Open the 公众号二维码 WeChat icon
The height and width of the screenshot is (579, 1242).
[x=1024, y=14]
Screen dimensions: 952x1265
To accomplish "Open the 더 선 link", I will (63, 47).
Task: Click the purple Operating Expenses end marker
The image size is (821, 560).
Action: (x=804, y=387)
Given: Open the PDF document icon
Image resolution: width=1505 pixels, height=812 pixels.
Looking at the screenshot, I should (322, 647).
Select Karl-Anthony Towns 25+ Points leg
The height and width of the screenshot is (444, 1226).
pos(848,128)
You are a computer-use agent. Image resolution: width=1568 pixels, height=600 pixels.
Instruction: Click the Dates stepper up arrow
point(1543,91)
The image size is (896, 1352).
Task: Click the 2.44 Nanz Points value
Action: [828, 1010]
────────────────────────────────────────
### Your objective
Print the lines above word for word, with no changes.

### The result
Open the 公众号二维码 WeChat icon
The height and width of the screenshot is (579, 1242).
[x=1024, y=14]
Screen dimensions: 952x1265
To accomplish "Open the 더 선 link", I will (63, 47).
Task: Click the purple Operating Expenses end marker
The image size is (821, 560).
Action: (x=804, y=387)
Given: Open the PDF document icon
Image resolution: width=1505 pixels, height=812 pixels.
Looking at the screenshot, I should (322, 647).
Select Karl-Anthony Towns 25+ Points leg
The height and width of the screenshot is (444, 1226).
pos(848,128)
You are a computer-use agent. Image resolution: width=1568 pixels, height=600 pixels.
Instruction: Click the Dates stepper up arrow
point(1543,91)
The image size is (896, 1352).
Task: Click the 2.44 Nanz Points value
Action: [828, 1010]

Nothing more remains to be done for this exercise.